Lymphocyte transformation tests and skin patch tests (SPT) can be useful for diagnostic confirmation, and positive results suggest involvement of T cells in AGEP [10]. The percentage of positive SPT to the culprit drugs is frequently high (up to 80%) in patients with AGEP, particularly for antibiotics [11]. However, negative tests do not exclude this diagnosis.

Early diagnosis of AGEP and the differentiation from other dermatoses, such as generalized pustular psoriasis (von Zumbusch type), subcorneal pustular dermatosis (Sneddon-Wilkinson disease), hypersensitivity syndrome with pustulation, pustular vasculitis or even toxic epidermal necrolysis [7,8], are important to avoid unnecessary and potentially dangerous drug therapy.
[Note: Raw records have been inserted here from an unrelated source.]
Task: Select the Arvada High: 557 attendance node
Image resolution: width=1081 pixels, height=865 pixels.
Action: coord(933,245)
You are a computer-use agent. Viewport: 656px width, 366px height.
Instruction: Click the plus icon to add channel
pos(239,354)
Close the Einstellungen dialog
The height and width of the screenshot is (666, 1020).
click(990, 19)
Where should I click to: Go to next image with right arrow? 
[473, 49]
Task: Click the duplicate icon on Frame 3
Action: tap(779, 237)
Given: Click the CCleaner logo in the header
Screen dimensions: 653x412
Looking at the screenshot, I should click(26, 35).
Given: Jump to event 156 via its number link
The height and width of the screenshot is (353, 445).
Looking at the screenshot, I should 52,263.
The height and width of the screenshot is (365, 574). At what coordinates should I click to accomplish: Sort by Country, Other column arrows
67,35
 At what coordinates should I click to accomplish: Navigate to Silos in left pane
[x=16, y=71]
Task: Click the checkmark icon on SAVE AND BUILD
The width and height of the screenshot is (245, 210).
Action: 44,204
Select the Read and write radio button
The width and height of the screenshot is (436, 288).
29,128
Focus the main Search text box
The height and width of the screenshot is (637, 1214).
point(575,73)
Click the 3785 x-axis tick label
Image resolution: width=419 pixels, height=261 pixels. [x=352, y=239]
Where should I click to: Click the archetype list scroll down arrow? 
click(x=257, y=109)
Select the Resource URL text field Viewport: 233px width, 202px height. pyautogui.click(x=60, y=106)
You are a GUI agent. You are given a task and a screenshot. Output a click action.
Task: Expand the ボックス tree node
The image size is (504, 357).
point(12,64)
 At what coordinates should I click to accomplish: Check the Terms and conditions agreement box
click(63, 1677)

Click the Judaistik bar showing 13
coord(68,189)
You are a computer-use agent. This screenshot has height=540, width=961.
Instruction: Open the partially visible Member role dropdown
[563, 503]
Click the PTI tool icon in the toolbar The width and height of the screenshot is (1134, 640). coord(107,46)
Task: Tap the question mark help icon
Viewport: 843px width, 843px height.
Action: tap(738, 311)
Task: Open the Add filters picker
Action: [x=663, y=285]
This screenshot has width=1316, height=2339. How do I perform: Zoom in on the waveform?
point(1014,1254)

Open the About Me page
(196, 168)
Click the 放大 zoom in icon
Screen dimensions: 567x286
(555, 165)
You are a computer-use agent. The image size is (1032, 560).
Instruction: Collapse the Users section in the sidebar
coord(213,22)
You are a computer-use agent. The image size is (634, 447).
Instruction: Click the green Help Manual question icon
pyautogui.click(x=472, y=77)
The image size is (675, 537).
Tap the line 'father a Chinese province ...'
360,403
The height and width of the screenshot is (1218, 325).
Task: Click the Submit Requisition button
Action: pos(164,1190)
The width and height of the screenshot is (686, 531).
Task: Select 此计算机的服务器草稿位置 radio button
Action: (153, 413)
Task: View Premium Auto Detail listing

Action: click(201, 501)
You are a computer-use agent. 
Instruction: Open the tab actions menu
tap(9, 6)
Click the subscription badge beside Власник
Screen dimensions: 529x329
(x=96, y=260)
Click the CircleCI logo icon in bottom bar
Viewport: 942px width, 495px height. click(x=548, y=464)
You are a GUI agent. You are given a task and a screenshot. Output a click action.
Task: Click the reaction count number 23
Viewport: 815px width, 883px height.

Additionally, as occurred in our patient, the combination of fever, leucocytosis and pustules is often misdiagnosed as acute infectious disease leading to unnecessary administration of antibiotics.

The withdrawal of the responsible drug is the main treatment for AGEP, in combination with topical corticosteroids and antipyretics [1,7]. Because lipid lowering is effective for primary and secondary prevention of cardiac events, one might expect an increase in the use of the various lipid-lowering agents including fenofibrate and, as a result, the associated CAR.

To our best knowledge there are no previous reports in the international medical literature of AGEP induced by the ingestion of fenofibrate. Therefore, this drug should be added to the list of potential causes of AGEP.